In lawsuits filed on Monday in the United States and Germany, GlobalFoundries also sought unspecified "significant" damages from Taiwan Semiconductor Manufacturing Co (TSMC) 2330.TW based on the Taiwanese firm's unlawful use of its technology in its "tens of billions of dollars of sales".
The complaints alleged that chip manufacturing technologies used by TSMC infringed GlobalFoundries’ 16 patents, and sought to prevent imports of customers’ products containing chips produced with the infringing technologies, the Santa Clara, California-based firm said in a statement.

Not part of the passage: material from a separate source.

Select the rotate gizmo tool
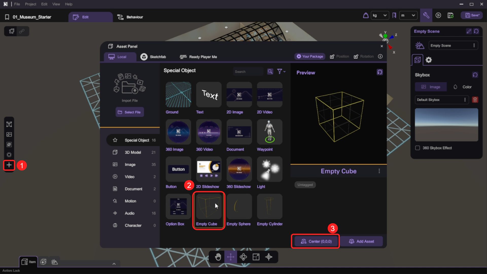Image resolution: width=487 pixels, height=274 pixels. (243, 257)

It did not elaborate on products affected by the alleged infringement, but listed Apple Inc AAPL.O, Qualcomm Inc QCOM.O, Alphabet Inc's GOOGL.O Google, Nvidia Corp NVDA.O, Lenovo Group 0922.HK and Taiwan' MediaTek Inc 2454.TW among TSMC's customers affected by the complaints.
TSMC called the allegations “baseless”.
“We are disappointed to see a foundry peer resort to meritless lawsuits instead of competing in the marketplace with technology,” it said in a statement.
It added that it would “fight vigorously, using any and all
options” to protect its proprietary technologies.
Nvidia declined to comment. TSMC’s other clients were not immediately available for comment.
In a move to highlight its investment in the United States amid an intensifying U.S. trade war with China over Beijing’s alleged unfair practices involving technology transfers and intellectual property, GlobalFoundries also said the lawsuits are aimed at protecting its U.S. investment.
“While semiconductor manufacturing has continued to shift to Asia, GlobalFoundries has bucked the trend by investing heavily in the American and European semiconductor industries,” GlobalFoundries, which is owned by Abu Dhabi’s state investment vehicle, said.
“This action is critical ... to safeguard the American and European manufacturing base.”